Foto: El presidente del Gobierno, Pedro Sánchez. (EFE)
El presidente del Gobierno, Pedro Sánchez. (EFE)

Medio siglo después de su fundación como World Economic Forum, la 'jet set' del capitalismo mundial se reúne en Davos (Suiza), donde la Europa enferma y desalentada en los albores del siglo XX (música de Mahler, 'please') se retrató en 'La montaña mágica' de Thomas Mann, un buen amigo de la Segunda República española.

Quién iba a decirle al fundador, el economista suizo Klaus M. Shchwab, que 50 años después, los dueños del mundo volverían sobre la huella del capitalismo de rostro humano pregonado por Alexander Dubcek (primavera de Praga, 1969). Porque aquello no fue muy diferente del objetivo perseguido por el Foro de Davos en su 50 aniversario: por un giro social en la renovación del capitalismo.

El manifiesto del Foro Mundial reclama un mayor compromiso frente a la exclusión, la desconfianza en las instituciones y el cambio climático

El manifiesto de esta edición lleva por nombre 'Un mejor modelo del capitalismo'. Reclama un firme compromiso de inversores y empresarios frente a la exclusión, la desigualdad, la desconfianza en las instituciones y el cambio climático. Por una economía sostenible en su más amplio sentido. Y por un capitalismo capaz de mejorar sus beneficios mejorando las condiciones de vida de las capas más vulnerables.

¿Cuadratura del círculo? Tal vez, pero nada nuevo. Es el sueño de la socialdemocracia inscrita en los genes fundacionales de la Europa unida tras la Segunda Guerra Mundial. Por tanto, Pedro Sánchez está en la onda, porque, al menos en teoría, la agenda política del nuevo Gobierno español está alineada con las grandes cuestiones planteadas en esta cumbre mundial del capitalismo, como acreditado centro del pensamiento global.

Sánchez, con la 'jet set' del capitalismo

Es su segundo año de participación. Pedro Sánchez rompió así la racha de reiteradas inasistencias de un presidente del Gobierno español al Foro de Davos. Le esperan algo más que selfis con Greta Thunberg y sonrisas para la prensa. Aparte de distintos encuentros políticos, tiene cerradas prometedoras citas con inversores, empresarios de grandes corporaciones y empresas industriales.

Pista para el artista.
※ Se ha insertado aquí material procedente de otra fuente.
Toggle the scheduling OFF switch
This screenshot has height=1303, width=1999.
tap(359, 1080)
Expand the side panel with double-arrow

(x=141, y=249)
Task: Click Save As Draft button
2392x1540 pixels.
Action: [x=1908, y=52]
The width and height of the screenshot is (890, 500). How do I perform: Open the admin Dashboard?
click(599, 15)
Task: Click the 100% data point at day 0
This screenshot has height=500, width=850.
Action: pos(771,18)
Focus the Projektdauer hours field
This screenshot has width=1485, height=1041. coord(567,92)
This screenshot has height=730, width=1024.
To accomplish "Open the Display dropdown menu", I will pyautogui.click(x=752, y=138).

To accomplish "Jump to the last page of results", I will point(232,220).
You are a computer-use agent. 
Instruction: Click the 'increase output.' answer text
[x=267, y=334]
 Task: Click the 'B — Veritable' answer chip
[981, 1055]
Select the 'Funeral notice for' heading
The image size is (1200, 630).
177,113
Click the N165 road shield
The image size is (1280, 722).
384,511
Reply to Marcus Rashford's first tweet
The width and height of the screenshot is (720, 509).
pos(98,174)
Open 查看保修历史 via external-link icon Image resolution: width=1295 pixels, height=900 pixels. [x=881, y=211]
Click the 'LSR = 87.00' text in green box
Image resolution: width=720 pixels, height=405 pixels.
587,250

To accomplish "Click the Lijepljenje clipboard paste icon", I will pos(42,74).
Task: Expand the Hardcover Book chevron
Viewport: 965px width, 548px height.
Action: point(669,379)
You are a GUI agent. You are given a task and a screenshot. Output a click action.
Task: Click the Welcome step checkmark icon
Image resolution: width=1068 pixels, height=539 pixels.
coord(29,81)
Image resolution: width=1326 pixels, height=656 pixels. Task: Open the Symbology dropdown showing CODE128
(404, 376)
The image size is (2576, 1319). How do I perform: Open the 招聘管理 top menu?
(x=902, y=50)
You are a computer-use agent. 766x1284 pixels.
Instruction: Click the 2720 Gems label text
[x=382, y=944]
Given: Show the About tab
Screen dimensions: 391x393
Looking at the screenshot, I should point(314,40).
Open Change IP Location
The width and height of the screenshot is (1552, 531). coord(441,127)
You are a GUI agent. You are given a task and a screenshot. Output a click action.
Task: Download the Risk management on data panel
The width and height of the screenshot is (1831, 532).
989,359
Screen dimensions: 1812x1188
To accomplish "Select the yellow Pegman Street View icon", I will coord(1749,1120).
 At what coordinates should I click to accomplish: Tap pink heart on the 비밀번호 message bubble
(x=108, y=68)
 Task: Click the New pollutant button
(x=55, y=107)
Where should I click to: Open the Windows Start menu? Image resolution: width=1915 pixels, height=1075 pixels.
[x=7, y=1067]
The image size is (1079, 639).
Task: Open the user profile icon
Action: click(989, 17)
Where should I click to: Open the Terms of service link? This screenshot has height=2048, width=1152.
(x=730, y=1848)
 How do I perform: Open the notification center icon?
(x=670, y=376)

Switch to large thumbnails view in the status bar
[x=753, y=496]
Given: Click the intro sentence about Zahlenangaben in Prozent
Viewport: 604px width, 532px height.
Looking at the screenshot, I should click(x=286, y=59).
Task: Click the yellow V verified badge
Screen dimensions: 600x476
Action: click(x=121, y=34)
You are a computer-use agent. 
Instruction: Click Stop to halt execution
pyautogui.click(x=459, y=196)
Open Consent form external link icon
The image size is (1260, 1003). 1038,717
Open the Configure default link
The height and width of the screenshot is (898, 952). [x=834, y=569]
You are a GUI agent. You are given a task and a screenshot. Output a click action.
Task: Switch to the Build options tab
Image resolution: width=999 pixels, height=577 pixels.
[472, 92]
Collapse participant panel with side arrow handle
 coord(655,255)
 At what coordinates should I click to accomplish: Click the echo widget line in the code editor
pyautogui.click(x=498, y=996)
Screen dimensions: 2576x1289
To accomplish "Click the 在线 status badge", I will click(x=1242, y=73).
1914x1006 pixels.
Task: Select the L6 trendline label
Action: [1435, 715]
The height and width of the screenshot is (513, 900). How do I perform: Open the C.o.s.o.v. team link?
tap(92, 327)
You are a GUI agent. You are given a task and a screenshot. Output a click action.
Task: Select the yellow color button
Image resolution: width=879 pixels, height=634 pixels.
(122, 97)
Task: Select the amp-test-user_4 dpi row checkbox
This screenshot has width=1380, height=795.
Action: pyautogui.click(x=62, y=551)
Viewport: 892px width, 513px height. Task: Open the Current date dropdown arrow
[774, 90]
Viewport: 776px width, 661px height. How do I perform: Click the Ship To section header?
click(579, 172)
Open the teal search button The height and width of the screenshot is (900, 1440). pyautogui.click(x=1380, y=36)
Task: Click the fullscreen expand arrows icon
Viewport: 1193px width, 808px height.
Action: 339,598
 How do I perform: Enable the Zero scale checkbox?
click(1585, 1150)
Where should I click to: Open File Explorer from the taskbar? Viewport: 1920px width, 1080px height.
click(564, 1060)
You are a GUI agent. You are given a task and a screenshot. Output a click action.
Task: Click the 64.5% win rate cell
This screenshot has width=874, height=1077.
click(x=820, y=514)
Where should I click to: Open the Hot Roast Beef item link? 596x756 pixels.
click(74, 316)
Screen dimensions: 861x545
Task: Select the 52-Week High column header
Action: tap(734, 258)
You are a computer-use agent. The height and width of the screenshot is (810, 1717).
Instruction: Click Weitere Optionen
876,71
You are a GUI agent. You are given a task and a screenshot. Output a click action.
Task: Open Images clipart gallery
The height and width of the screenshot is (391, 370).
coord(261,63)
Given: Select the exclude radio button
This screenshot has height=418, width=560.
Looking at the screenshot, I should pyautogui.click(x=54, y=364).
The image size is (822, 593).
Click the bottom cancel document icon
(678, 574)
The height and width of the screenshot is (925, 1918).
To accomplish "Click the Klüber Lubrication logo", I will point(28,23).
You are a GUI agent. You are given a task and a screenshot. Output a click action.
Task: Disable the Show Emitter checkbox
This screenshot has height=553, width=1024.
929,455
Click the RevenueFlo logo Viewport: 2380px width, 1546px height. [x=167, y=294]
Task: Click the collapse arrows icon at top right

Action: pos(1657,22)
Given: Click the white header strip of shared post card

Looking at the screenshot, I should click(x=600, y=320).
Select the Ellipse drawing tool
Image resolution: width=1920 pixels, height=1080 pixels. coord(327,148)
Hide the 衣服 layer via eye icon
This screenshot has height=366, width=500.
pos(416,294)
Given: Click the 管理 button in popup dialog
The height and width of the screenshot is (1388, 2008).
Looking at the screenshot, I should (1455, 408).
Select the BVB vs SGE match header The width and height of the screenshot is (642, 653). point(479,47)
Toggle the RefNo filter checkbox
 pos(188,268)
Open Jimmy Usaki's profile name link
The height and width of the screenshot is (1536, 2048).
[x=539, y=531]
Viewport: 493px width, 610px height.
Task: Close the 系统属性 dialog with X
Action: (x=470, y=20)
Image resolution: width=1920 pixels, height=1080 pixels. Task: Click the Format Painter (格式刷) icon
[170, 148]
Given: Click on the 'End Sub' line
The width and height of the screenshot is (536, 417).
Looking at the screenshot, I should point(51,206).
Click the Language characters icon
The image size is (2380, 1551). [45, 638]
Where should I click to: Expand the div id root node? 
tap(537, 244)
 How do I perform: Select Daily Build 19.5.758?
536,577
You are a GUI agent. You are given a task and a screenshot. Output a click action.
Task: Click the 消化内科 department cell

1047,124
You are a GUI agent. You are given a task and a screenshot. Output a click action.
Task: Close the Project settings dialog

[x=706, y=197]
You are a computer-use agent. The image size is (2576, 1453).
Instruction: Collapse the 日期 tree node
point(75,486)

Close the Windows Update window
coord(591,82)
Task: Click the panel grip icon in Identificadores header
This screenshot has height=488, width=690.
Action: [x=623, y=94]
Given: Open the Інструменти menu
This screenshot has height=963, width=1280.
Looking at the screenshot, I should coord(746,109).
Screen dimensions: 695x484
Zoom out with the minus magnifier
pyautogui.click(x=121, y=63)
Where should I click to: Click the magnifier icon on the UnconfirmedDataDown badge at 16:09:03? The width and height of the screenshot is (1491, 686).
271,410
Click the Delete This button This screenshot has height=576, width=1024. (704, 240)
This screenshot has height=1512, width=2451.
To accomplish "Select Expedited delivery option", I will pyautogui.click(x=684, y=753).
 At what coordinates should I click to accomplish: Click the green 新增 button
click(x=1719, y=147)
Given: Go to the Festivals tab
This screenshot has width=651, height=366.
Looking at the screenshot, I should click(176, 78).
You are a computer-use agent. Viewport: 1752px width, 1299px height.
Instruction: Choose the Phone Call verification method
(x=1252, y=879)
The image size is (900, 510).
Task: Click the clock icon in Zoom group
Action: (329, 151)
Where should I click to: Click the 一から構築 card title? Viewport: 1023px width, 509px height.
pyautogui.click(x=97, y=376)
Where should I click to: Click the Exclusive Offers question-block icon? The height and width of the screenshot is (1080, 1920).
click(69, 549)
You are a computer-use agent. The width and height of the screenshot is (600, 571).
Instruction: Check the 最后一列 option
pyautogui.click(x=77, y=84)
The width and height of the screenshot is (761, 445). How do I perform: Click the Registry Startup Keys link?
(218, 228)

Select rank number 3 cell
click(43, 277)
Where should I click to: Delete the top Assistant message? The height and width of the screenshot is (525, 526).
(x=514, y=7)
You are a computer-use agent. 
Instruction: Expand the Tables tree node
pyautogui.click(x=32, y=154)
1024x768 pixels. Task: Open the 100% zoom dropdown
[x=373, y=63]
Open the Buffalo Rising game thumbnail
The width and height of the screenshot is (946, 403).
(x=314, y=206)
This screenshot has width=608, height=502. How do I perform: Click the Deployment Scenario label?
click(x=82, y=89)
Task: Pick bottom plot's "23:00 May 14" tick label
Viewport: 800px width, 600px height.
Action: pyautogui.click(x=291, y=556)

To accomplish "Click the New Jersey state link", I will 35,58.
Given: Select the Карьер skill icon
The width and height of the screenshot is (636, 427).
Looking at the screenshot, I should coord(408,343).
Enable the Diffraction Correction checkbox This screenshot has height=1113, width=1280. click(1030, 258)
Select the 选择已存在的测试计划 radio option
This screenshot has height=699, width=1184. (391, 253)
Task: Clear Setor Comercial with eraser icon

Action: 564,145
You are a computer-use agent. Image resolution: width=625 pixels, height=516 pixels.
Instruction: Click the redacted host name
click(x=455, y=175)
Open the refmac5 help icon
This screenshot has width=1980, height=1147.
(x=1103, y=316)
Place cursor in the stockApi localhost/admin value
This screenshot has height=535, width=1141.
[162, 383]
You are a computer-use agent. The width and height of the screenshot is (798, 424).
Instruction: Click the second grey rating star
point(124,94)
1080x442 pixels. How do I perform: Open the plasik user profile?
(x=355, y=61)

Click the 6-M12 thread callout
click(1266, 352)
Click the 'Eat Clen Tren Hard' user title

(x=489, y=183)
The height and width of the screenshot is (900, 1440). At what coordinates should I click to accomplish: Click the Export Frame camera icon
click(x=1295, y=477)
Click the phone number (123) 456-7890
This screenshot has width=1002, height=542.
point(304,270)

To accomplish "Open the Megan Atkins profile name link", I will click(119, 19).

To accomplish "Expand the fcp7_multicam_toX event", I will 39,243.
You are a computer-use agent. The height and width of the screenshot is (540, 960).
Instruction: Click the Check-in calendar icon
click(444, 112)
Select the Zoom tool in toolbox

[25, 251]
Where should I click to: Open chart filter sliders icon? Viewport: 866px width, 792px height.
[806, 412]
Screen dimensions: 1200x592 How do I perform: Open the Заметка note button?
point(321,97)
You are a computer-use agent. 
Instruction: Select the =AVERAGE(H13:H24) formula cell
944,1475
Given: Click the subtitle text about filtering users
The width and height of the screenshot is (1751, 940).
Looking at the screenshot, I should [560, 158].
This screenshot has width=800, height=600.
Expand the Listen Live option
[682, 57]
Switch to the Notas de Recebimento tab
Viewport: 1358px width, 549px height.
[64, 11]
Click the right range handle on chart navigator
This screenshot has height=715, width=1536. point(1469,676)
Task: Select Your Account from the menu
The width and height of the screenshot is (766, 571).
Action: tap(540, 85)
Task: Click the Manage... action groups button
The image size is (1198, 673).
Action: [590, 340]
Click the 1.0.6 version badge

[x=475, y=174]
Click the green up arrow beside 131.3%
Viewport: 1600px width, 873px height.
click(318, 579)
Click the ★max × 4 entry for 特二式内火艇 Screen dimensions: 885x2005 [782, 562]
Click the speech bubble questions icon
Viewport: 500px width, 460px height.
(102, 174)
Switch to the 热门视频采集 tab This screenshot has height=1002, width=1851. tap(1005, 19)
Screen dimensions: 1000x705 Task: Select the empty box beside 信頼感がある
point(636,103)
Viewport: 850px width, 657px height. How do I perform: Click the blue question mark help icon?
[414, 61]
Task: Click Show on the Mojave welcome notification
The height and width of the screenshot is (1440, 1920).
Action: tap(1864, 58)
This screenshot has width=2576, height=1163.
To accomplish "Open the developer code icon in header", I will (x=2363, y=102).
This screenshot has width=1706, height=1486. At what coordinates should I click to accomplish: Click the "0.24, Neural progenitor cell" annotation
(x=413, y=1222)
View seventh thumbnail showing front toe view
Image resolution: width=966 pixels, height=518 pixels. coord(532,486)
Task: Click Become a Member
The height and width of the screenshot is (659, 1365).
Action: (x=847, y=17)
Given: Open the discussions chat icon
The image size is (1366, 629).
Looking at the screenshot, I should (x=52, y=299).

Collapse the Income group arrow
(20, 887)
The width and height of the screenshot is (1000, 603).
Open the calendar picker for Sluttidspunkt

Ocasión para hablar de sus cinco grandes propuestas transformadoras: digitalización, transición ecológica, igualdad de género, cohesión social y cohesión territorial (entendida esta última no en clave catalana sino como reto demográfico, según nos ha venido haciendo saber desde la formación del recién nacido Gobierno de coalición).

Aparte de distintos encuentros políticos, Sánchez tiene cerradas citas con inversores, empresarios de grandes corporaciones y empresas industriales

A fin de cuentas, en este Davos 50 se trata de entender la política social como algo económicamente rentable. Que el buen trato al trabajador se refleje en la cuenta de resultados. Que el pobre se convierta en consumidor. Y además, concebir el crecimiento en el respeto medioambiental, apostando por la digitalización y la redistribución de la riqueza.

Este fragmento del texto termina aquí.